The article, “Conditional Aid: Carrots all around – A controversial approach to helping poor countries seems to work after all,” looked at some of the pros and cons of various aid programs including merit and conditional (like Millennium Challenge Corporation or MCC) programs.

The piece made special note of a center report that found poor countries “want more conditionality, not less, and that incentives encourage governments to reform.” The report, released in February, was based on a survey of 640 policymakers and practitioners in 100 developing countries.aiddata logo

And while that report found conditional aid working, The Economist wrote that Parks “agrees that other forms of aid, such as emergency relief, are still needed” but that “MCC’s method is ‘an extraordinary bargain’… it promotes reform in poor countries even before any money is spent.”

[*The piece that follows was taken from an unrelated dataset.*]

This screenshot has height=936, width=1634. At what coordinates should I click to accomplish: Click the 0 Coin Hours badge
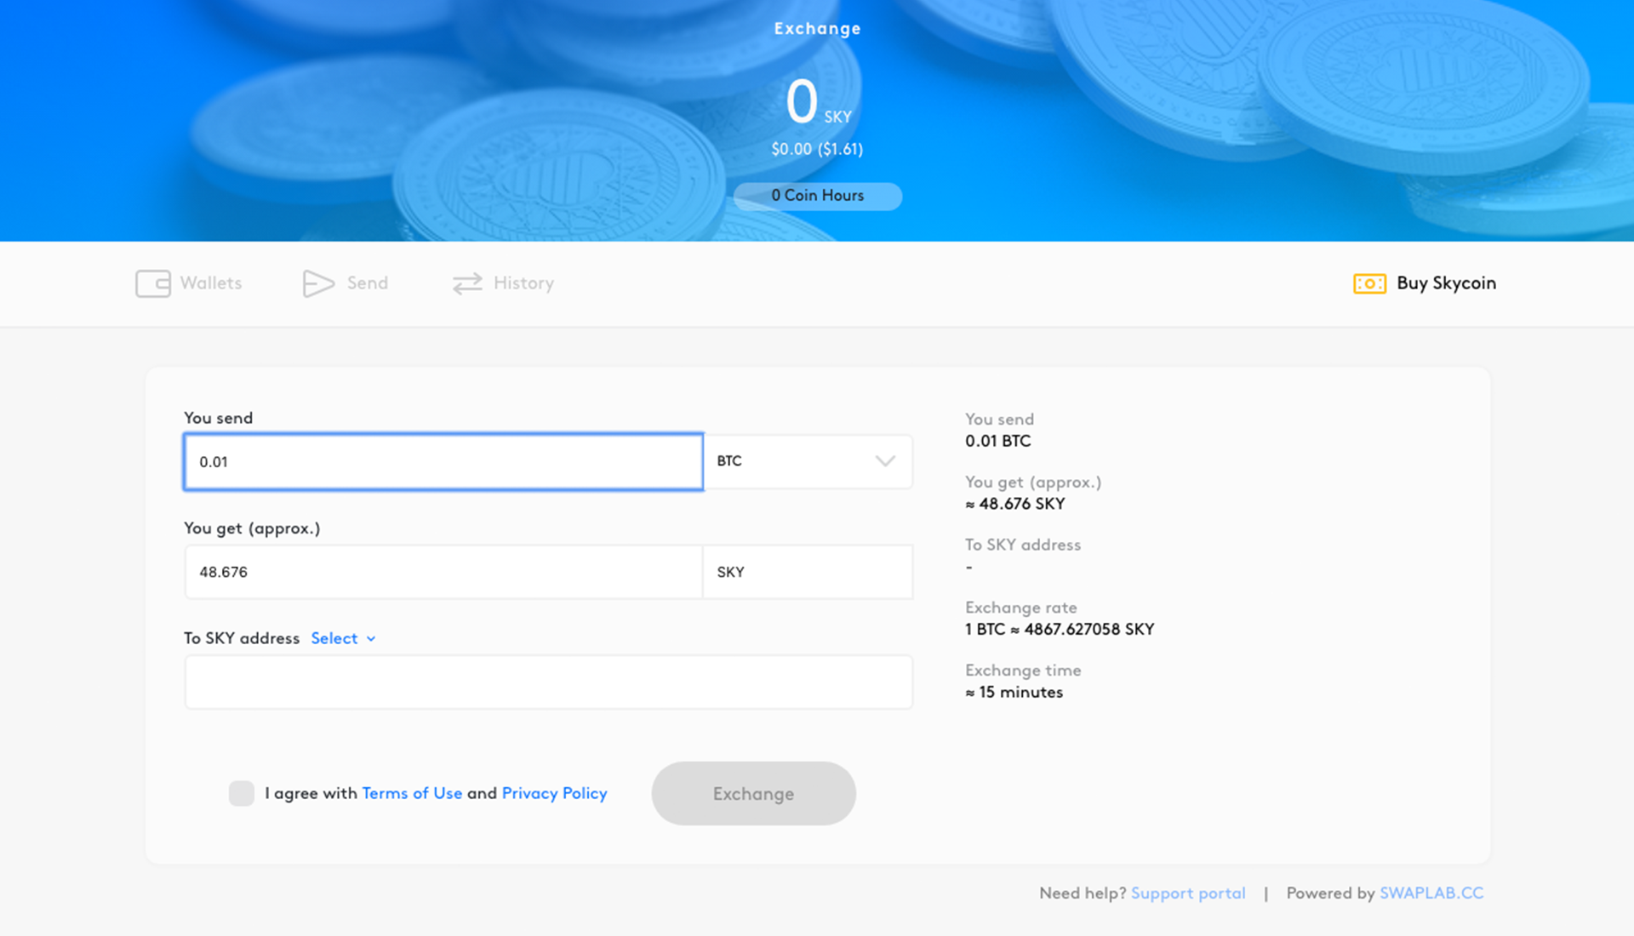pos(816,196)
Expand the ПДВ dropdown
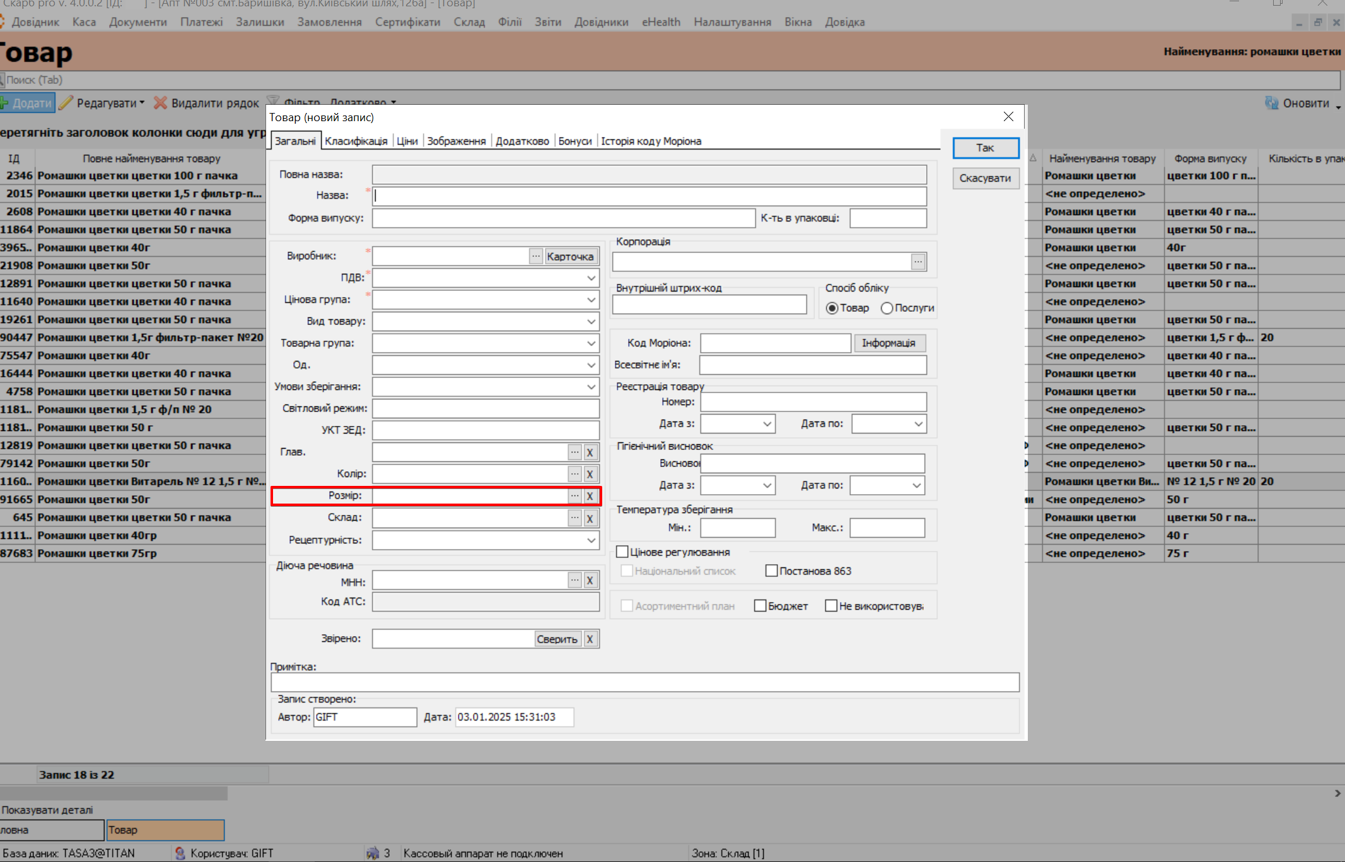The width and height of the screenshot is (1345, 862). [x=591, y=278]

AidData is a collaborative initiative that makes aid information more accessible and usable to a wide range of stakeholders and creates tools that enable users to more effectively target, coordinate, deliver and evaluate aid. William & Mary, Brigham Young University, and Development Gateway are the institutional members of the AidData partnership.

In November 2012, the United States Agency for International Development (USAID) chose William & Mary to lead a five-year, $25-million award to create the AidData Center for Development Policy. The award, the largest single award in W&M history, is a part of USAID’s Higher Education Solutions Network program.